Neuspeed no longer make it for the ABA, but the do make them for several other engines: 
http://www.neuspeed.com/products/product_details.asp?app=11|AC&type=11&ltype=&p_id=1825
if they were a bad product, they would make them at all. 

here is one from Gruvan for the ABA: grated its not underdriven, but it is lightened quite a bit
http://gruvenparts.com/website/cart/cart.php?target=product&product_id=333&category_id=60

BBM sells one: They know a thing or two about performance parts for vws
http://www.bahnbrenner.com/vw_audi/products/2555/Billet_Crank_Pulley_8V

Again, I have yet to see anything other the opinion, that show that a lightened pulley leads to any sort of significant wear or failure.

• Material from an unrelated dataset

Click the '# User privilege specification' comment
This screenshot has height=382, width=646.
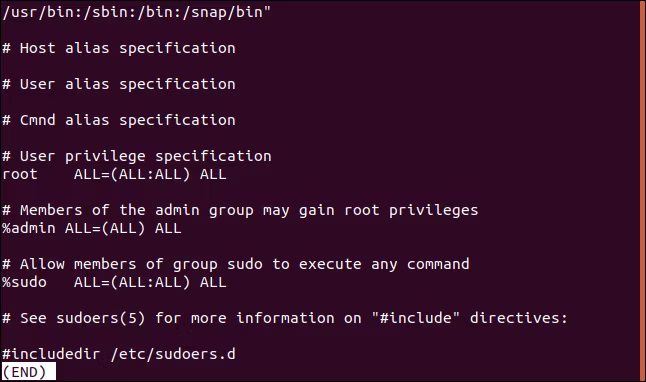(137, 157)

The predicable of a lightened crank pulley is simple.. less rotational mass. I hardly consider that a "placebo part" as you and some others state... Same principle works for brake components, supercharger pulleys, wheels, etc. Its very real... F1 teams spend 100s of millions of dollars chasing weight savings and less rotational mass.

As far as dropping $, it less then $100.. the ebay one I got was $40 shipped I think. 
very real deference between this and stock.. well worth the $ spent.


----------



## Fast VW (Sep 24, 2002)

So then the rubber ring does what nothing? Seems to me that it must be a very expensive nothing that car makers design specifically for each individual engine. You should contact them since you have personally seen 2 cars with these expensive nothings removed and saw no ill affects. That way they can stop wasting money on parts that are not needed.

Dick Shine has been quoted many times saying that in an apparently great running motor that has been using one of these "lightened" crank pullies he has found the main bearings (especially the first bearing) with unusual or excessive wear.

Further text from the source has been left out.